Xavier Dufrénot, notre directeur des opérations s’est rendu à Kaboul en janvier dernier. Il nous fait part de ses impressions:

Les espoirs de plus d’une décennie sont ils en train de se réduire en fumée en Afghanistan ? C’est en tout cas ce que j’ai parfois entendu lors de ma visite à Kaboul en janvier dernier. Le doute s’installe. Que va devenir Kaboul, où va l’Afghanistan ? Je me suis souvenu que l’arrivée des troupes internationales avait suscité énormément d’espérances. Le fait est qu’elles avaient contraint le régime Taliban à se replier dans des zones géographiques difficilement contrôlables par une armée et une police de type conventionnel.

A l’époque, nous voulions croire que ce retrait suffirait à régler le problème sécuritaire de l’Afghanistan. C’était sans compter sur la capacité d’adaptation des insurgés. Face à une armée forte, ils ont répondu par des attentats. Le but étant de terroriser la population, notamment celle des grandes agglomérations et proches des symboles du pouvoir. Mais également de décrédibiliser le monopole de la violence légitime. Il faut dire que la technique terroriste – une explosion n’importe où, n’importe quand – a cette capacité de créer une peur profonde et constante.

Du coup, se déplacer dans une ville comme Kaboul suppose donc une prise de risque. Il est possible de mourir en allant à l’université, au travail, à la mosquée. En allant rejoindre un ami. Raison pour laquelle mes collègues afghans ont réduis mes déplacements lors de mon séjour, que mes amis ont préféré venir me rendre visite (et non l’inverse) et que chaque jour les équipes apprécient réellement de se retrouver au bureau. Cette peur, je ne la connaissais pas auparavant.

Au fil des discussions, nous nous sommes rappelés de nos descentes au sous-sol lors des explosions de roquettes. De nos rires crispés défiants la mort avec cet humour que les afghans ne connaissent que trop bien. Et je devais me rendre compte que, jusque là, je n’avais pas connu la méfiance envers le chauffeur de taxi, le passant. Je n’avais pas connu Chiken-Street[1] vidée de toute présence expatriée. Je n’avais pas rencontré cette peur que j’ai lue dans les yeux d’une ex-collègue travaillant au sein d’une organisation internationale. Et surtout, pour la première fois, des afghans m’ont avoué qu’ils n’avaient jamais eu autant peur.

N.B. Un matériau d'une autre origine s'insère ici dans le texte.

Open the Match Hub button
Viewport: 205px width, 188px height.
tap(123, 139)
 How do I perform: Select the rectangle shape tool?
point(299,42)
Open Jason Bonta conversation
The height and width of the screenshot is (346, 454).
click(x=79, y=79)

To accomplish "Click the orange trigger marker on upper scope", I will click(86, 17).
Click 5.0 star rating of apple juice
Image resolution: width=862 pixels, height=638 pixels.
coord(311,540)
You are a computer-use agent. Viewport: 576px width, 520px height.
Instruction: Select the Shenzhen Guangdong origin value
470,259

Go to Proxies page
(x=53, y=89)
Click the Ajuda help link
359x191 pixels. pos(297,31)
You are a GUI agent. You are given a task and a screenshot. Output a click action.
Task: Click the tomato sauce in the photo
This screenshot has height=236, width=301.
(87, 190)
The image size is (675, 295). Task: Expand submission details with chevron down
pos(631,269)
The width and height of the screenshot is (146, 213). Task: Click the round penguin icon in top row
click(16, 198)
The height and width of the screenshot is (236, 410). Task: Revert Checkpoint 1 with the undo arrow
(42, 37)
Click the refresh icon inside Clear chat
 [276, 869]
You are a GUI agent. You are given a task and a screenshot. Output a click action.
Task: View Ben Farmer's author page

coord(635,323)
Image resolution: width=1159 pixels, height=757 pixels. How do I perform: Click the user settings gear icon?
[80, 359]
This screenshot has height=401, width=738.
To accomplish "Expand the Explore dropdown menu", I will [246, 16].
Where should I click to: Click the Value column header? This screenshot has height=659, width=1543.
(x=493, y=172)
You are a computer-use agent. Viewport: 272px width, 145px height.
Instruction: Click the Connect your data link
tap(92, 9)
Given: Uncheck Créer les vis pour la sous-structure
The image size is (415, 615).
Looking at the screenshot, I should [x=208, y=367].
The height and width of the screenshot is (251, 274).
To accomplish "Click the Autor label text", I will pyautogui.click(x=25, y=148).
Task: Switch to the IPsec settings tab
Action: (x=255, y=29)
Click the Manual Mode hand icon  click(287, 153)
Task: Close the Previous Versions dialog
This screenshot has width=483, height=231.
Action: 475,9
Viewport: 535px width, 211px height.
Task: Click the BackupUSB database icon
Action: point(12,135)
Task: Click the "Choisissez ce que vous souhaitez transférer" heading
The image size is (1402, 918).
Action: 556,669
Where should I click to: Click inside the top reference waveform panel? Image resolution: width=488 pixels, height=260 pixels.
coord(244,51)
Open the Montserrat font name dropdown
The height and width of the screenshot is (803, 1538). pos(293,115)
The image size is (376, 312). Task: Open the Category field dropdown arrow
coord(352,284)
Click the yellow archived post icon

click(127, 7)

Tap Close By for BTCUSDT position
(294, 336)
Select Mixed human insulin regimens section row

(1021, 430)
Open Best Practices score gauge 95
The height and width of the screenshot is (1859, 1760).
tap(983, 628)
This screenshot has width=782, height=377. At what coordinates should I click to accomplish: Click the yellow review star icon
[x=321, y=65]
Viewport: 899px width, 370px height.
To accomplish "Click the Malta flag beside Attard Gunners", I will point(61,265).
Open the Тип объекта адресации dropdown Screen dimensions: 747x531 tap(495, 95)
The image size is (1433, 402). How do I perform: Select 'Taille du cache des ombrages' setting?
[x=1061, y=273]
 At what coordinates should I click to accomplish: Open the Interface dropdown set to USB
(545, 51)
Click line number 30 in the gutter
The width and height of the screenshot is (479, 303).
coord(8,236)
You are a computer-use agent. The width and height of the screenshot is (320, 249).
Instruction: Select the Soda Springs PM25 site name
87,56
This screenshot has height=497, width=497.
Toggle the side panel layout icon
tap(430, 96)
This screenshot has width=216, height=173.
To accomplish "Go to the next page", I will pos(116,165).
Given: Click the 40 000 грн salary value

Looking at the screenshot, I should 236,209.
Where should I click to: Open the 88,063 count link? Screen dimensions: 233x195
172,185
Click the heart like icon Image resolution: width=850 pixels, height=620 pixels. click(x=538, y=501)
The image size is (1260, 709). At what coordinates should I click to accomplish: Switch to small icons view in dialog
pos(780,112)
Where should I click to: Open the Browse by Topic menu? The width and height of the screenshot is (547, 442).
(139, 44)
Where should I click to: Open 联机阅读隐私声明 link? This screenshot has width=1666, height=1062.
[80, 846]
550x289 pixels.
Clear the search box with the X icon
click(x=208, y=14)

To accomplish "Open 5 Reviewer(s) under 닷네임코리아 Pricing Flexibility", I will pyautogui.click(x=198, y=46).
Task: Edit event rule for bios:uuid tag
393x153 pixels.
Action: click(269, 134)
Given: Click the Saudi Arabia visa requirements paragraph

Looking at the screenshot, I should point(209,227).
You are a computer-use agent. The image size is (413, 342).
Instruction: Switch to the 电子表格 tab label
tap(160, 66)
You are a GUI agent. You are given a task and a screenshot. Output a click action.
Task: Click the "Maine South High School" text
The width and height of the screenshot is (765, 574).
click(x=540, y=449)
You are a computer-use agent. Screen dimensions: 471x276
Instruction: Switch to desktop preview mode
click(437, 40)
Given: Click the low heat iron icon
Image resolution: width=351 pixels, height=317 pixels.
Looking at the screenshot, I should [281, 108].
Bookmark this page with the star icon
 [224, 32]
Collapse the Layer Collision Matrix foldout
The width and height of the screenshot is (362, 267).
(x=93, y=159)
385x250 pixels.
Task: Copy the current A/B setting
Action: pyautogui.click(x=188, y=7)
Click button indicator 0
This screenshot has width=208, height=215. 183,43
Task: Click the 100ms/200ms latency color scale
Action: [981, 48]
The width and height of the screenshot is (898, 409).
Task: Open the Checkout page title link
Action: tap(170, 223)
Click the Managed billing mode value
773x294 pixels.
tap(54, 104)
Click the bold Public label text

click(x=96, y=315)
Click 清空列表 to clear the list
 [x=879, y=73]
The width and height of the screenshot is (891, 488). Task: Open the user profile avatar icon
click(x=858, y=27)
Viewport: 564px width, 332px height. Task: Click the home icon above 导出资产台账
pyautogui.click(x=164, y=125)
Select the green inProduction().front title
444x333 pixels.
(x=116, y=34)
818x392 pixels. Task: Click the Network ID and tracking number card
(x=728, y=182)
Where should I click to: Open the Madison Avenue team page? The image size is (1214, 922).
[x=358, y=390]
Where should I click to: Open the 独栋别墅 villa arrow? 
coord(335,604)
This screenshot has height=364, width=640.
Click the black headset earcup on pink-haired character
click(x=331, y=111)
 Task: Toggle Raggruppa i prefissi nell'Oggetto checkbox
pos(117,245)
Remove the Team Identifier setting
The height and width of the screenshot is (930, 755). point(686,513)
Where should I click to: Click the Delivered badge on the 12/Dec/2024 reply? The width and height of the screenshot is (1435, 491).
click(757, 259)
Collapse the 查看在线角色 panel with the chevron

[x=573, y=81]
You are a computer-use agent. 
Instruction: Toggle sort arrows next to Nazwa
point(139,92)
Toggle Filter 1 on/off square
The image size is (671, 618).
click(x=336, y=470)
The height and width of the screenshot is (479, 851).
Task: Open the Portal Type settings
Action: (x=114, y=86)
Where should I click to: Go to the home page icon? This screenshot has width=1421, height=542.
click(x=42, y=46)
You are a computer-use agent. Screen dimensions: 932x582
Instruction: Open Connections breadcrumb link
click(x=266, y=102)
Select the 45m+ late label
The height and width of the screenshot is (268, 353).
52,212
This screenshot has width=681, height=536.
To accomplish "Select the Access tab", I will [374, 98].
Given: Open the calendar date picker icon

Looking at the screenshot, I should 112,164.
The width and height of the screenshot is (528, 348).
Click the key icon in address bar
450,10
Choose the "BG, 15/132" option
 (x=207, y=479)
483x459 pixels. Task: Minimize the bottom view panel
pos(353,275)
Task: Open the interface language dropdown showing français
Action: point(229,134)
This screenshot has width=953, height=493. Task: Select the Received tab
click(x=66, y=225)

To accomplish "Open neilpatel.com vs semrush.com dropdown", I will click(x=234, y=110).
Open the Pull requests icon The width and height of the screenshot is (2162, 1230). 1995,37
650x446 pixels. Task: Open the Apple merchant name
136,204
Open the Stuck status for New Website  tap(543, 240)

L’état de terreur est bien là, installé à Kaboul. L’ennemi est invisible et pourtant tellement présent dans l’horreur qu’il génère. Là où nous avions vu l’espoir en l’ouverture des écoles pour filles, nous voyons une peur s’installer dans l’interstice du quotidien. Notamment dans celui des jeunes filles et des femmes qui défient le terrorisme en continuant à travailler et à se rendre dans les écoles. En résistant. Il y a bien là une résistance journalière qui s’exprime par le fait de ne pas succomber à cette peur que les insurgés veulent ériger en menace ultime annonçant la chute de l’Etat, encore.

Alors, la population résiste. Parmi elle, il y a les femmes d’Afghanistan-Libre. Elles résistent en se rendant dans les écoles, dans les centres d’éducation à la santé, en intervenant auprès d’autres femmes, les plus vulnérables, celles déjà traumatisées. Elles résistent car elles ont la volonté de ne pas se laisser reprendre ce qui a été acquis. Elles parlent, elles s’expriment. Et puis, on espère que l’Etat pourra lui aussi résister au monstre que les guerres successives ont créées. En attendant, les explosions, comme celle qui me réveilla un dimanche matin, détonnent leur message de mort sur Kaboul. Ce jour là, je réappris le sens profond du bonjour afghan lorsque des collègues me serrèrent dans leurs bras, avec un brin d’humour.